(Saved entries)

━━━━━━━━━━

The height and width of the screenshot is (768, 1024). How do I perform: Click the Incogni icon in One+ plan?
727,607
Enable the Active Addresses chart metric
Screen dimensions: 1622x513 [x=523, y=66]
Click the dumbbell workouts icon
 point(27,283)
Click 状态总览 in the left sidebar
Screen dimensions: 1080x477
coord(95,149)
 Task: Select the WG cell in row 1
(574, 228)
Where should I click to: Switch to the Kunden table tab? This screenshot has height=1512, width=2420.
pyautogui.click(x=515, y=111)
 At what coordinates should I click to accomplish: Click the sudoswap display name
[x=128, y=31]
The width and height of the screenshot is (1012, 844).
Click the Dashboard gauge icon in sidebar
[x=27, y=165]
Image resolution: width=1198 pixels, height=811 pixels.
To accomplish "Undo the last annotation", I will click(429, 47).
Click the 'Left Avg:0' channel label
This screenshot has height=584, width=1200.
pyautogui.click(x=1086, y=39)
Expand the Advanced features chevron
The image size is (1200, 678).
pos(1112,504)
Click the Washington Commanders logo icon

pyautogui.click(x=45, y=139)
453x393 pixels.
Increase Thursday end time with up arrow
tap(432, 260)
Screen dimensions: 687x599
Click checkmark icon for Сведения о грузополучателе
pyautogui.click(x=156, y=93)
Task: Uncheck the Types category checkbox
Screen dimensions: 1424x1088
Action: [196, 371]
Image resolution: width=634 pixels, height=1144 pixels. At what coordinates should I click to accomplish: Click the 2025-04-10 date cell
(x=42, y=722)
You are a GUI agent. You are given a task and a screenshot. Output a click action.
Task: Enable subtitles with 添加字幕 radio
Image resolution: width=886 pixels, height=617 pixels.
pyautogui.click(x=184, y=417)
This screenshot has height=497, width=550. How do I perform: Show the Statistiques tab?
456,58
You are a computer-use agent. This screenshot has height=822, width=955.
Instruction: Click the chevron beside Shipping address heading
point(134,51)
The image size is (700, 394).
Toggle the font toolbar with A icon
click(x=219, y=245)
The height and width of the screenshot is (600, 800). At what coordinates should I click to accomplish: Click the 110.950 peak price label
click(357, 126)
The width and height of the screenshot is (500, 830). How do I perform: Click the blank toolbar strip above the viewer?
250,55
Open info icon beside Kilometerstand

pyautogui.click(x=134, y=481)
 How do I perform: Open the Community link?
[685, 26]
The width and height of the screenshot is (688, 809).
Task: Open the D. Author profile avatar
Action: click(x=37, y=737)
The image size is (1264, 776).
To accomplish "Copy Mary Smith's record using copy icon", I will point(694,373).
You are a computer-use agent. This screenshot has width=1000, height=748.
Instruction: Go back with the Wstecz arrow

━━━━━━━━━━

WORK TASK ::
Provide the number of lines in the preceding entries that include the string "agent", with no other words.

SOLUTION TO THE EXERCISE ::
3